Lease terms to negotiate:
- Length of lease: Month to month or over a number of years?
- Price per square foot.
- What sort of property insurance is included (e.g. fire, flood)?
- Are utilities included in the lease price?
- Who is responsible for property maintenance and repairs and bringing the building up to code?
- Are renovations or modifications needed? These are also called Tenant Improvements (TIS)
- If so, what are the costs?
- Who will be responsible for obtaining the necessary permits and inspections from the City? Tenant improvement costs may be negotiated as part of the lease/rent.
- Is the building up to code? Are there deferred maintenance issues?
- How much can rent increase each year?
- Who is responsible for property taxes?
- What happens if your landlord decides to sell the property, or a neighboring anchor tenant leaves?
- Options to sublet the space, transfer the lease to a new business owner, or terminate the lease.
Consider the the time it will take to get your business up and running.
If you're planning to make renovations, serve alcohol, or conduct other activities that require a license or permit, keep in mind that there may be delays that are out of your control.
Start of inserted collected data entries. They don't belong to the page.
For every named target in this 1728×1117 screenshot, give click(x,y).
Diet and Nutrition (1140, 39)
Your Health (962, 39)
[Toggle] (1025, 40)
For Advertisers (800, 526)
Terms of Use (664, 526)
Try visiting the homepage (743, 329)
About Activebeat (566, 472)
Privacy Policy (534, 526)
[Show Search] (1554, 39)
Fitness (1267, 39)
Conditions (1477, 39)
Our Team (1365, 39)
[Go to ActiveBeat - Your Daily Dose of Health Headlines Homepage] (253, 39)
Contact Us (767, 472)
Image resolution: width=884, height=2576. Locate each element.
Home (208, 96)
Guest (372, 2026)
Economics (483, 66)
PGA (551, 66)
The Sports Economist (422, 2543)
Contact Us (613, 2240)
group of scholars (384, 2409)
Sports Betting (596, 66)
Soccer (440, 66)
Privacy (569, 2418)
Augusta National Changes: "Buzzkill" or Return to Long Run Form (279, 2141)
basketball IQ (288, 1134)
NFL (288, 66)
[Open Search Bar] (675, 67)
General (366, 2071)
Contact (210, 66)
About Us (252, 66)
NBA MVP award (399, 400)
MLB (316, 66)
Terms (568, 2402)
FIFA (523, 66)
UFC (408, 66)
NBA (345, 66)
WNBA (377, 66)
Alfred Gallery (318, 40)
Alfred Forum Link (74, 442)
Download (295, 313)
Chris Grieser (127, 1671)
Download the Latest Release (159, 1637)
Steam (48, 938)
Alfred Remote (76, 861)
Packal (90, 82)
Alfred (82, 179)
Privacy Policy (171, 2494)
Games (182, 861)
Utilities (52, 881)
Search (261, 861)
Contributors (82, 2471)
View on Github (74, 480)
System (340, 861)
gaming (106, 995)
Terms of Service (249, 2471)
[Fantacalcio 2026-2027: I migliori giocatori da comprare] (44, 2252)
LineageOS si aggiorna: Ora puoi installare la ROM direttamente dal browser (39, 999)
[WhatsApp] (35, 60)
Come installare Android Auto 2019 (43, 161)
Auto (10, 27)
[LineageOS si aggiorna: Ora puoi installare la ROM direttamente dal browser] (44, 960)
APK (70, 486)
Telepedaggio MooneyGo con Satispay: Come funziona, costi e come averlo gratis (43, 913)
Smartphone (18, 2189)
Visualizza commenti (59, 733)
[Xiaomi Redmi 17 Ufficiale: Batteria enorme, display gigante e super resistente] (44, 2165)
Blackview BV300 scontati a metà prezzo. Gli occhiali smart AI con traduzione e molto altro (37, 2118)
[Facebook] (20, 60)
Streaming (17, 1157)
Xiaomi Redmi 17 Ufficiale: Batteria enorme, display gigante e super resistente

Try to build flexibility into your lease in case it takes longer than you thought it would to start bringing in paying customers. For example, you can negotiate to have the space for the first two or three months rent-free, or make the lease contingent on obtaining all the necessary licenses and permits.
Letter of Intent (LOI)
A Letter of Intent is a document drafted either by your or your potential landlord that expresses your seriousness about proceeding with negotiations for the space. It is not necessarily legally binding, like a lease, but lays out some of the basic terms you have discussed with your landlord and outlines a preliminary commitment to the space.
It may be a good idea to draft an LOI and share it with your landlord after some initial negotiation but before signing the lease, so that you can take the time to check with Zoning and make sure your business is allowed at that location.
Draft and sign the lease
Once you have confirmed your location with zoning and have come to an agreement on the terms of your lease with the landlord, your landlord will draft a lease and you will sign it. Landlords often have a lease template they use and will fill it in with the terms you agree on. Make sure you review the lease carefully before signing to make sure it reflects what you discussed with the landlord.
Professionals who can help
It's always a good idea to consult with a professional or an experienced mentor who can help make sure you're considering all of the angles.
Commercial brokers work on commission which means they represent you in the negotiations. They help negotiate the lease terms such as who will be responsible for repairs, taxes, common area expenses, etc.
Brokers are not allowed, by law, to render legal advice, and a lease is a legal contract. Brokers only get paid if and when a lease is signed. Consider using a different commercial broker than the one representing the landlord. Avoid using a residential real estate agent to negotiate a commercial lease for you. The Minnesota Commercial Association of Real Estate (MNCAR) is the professional association of commercial real estate brokers in Minnesota.
Real estate lawyer
Retail leases are detailed, complex legal documents. Having a leasing specialist look it over will protect your interest. They will help with the lease review, interpretation, and negotiation. Leases are legal documents and can be confusing and full of jargon that obscures meaning. A good real estate lawyer can read and interpret these legal documents, and help negotiate lease clauses that could be harmful to you.
Technical Assistance Provider
The City’s Business Technical Assistance Program (B-TAP) partners with nonprofit organizations throughout the city to provide free technical assistance and business consultation to small business owners. Staff of these organizations are prepared to answer your questions about many aspects of your business, including the lease negotiation process.